Going forward, there are a couple of possibilities here.  One, Polanco’s shoulder never gets right and he is the 2015 version with less power and better on-base skills (and possibly, more steals to boot).  Two, Polanco’s shoulder gets right – either through a DL stint (best case) or the issue corrects itself on the fly (unlikely) – and he begins to hit for power along with his improved plate discipline.

In short, you – the Polanco owner – are stuck between a rock and a hard place with him.  You really have three options: (1) you can float Polanco’s name for another slow starter without red flags (or more easily correctable red flags); (2) you can float Polanco’s name for a hot starting player, who has no pedigree – the buy high candidate; or (3) you can staple Polanco to your bench until he shows real signs of coming out of this funk.

His upside is such that I would prefer option 3 even if I am not optimistic about the possibility.  I admit though option 3 is extremely difficult to pull of in today’s fantasy game, where players are landing on the DL left and right.  So if you get a bite on a player like Kyle Schwarber, who is off to a bad start, or Michael Conforto, who is red hot and seems poised to seize an everyday role, then it would be advisable to pull the trigger.  Each of those players you can play with some level of confidence, you probably do not (and should not) have that confidence on Polanco right now.

Other takeaways….

-With Andrew Toles lost for the year to a knee injury, the road has been cleared for Cody Bellinger to remain with the team.  Bellinger has come out absolutely scorching hot, hitting .315 with 6 homers since being called up to the big leagues.  I own Bellinger in both my dynasty leagues and have been a fan of his long-term upside – comping him long term to Anthony Rizzo.  That said, if I am the Bellinger owner in redrafts, I am throwing his name around to see if anyone is willing to pay top dollar for the prospect since an adjustment period will likely come before long for the twenty-one year old slugger.

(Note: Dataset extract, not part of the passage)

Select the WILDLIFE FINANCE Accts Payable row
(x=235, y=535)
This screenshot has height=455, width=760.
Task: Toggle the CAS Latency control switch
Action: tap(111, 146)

-While we are discussing some bad calls, let’s take a look at everyone’s favorite future Hall of Famer – Trea Turner.  Turner is presently the 232nd ranked player according to Yahoo! with 18 R, 2 HR, 13 RBI, 6 SB, a .260 AVG and .722 OPS.  He has not been the savior that everyone thought, but far from a disaster to this point, right?  Well…  If you take out a ballistic four game set in Coors, Turner has 8 R, 0 HR, 2 RBI, 6 SB and a .189 AVG.  He also struck out 26 times in that 85 PA sample for a 30.5% K%.  Last week, Turner continued his march to Cooperstown hitting for a .138 AVG with .332 OPS.  I would not dream of declaring victory on that sample and the games in Coors count, but I think you have to be second-guessing yourself a bit if you took Turner as a first round player.

-For all the complaints about the lack of quality pitching, there is Charlie Morton striking out nearly 10 per 9 innings with a 50% GB% on one of the best teams in baseball, sitting out there unowned in 63% of Yahoo! leagues.  I mean, I get the fact that he’s Charlie Morton – his track record for performance and health do not inspire confidence, but I will take 10 K/9 and 50% GB% all day!

-As a bonus and follow-up to Takeaways from earlier this week, Bautista turned on a 96 MPH fastball from Danny Salazar for a home run.  A single pitch is the smallest of samples, but it’s a good sign nonetheless that Bautista was able to catch up to and drive a pitch at that velocity.